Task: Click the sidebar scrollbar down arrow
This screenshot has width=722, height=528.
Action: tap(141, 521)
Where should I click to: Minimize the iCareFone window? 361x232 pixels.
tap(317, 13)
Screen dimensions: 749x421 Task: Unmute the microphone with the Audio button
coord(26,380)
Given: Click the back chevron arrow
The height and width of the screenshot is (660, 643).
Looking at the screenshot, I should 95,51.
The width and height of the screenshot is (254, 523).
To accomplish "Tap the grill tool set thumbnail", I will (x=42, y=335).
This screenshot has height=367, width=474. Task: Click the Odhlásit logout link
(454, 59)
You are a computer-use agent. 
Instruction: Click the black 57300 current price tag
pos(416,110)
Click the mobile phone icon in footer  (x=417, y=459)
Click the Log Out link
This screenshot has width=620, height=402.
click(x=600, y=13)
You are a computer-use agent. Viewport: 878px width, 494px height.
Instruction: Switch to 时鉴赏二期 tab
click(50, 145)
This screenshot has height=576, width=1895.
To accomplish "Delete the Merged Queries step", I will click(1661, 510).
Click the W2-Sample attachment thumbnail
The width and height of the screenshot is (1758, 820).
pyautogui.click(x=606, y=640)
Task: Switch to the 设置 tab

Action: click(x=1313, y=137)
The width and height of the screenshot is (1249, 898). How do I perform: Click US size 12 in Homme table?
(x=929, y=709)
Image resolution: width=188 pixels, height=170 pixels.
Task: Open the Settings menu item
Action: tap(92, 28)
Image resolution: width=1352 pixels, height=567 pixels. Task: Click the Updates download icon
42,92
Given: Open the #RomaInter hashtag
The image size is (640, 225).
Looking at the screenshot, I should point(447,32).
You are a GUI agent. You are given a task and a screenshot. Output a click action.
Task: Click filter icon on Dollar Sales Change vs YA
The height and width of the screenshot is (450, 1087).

----

- ABOUT THIS TASK
Would you print all of the entries exactly as they stand?

- ANSWER TO THE PROBLEM
Task: Click the sidebar scrollbar down arrow
This screenshot has width=722, height=528.
Action: tap(141, 521)
Where should I click to: Minimize the iCareFone window? 361x232 pixels.
tap(317, 13)
Screen dimensions: 749x421 Task: Unmute the microphone with the Audio button
coord(26,380)
Given: Click the back chevron arrow
The height and width of the screenshot is (660, 643).
Looking at the screenshot, I should 95,51.
The width and height of the screenshot is (254, 523).
To accomplish "Tap the grill tool set thumbnail", I will (x=42, y=335).
This screenshot has height=367, width=474. Task: Click the Odhlásit logout link
(454, 59)
You are a computer-use agent. 
Instruction: Click the black 57300 current price tag
pos(416,110)
Click the mobile phone icon in footer  (x=417, y=459)
Click the Log Out link
This screenshot has width=620, height=402.
click(x=600, y=13)
You are a computer-use agent. Viewport: 878px width, 494px height.
Instruction: Switch to 时鉴赏二期 tab
click(50, 145)
This screenshot has height=576, width=1895.
To accomplish "Delete the Merged Queries step", I will click(1661, 510).
Click the W2-Sample attachment thumbnail
The width and height of the screenshot is (1758, 820).
pyautogui.click(x=606, y=640)
Task: Switch to the 设置 tab

Action: click(x=1313, y=137)
The width and height of the screenshot is (1249, 898). How do I perform: Click US size 12 in Homme table?
(x=929, y=709)
Image resolution: width=188 pixels, height=170 pixels.
Task: Open the Settings menu item
Action: tap(92, 28)
Image resolution: width=1352 pixels, height=567 pixels. Task: Click the Updates download icon
42,92
Given: Open the #RomaInter hashtag
The image size is (640, 225).
Looking at the screenshot, I should point(447,32).
You are a GUI agent. You are given a task and a screenshot. Output a click action.
Task: Click filter icon on Dollar Sales Change vs YA
The height and width of the screenshot is (450, 1087).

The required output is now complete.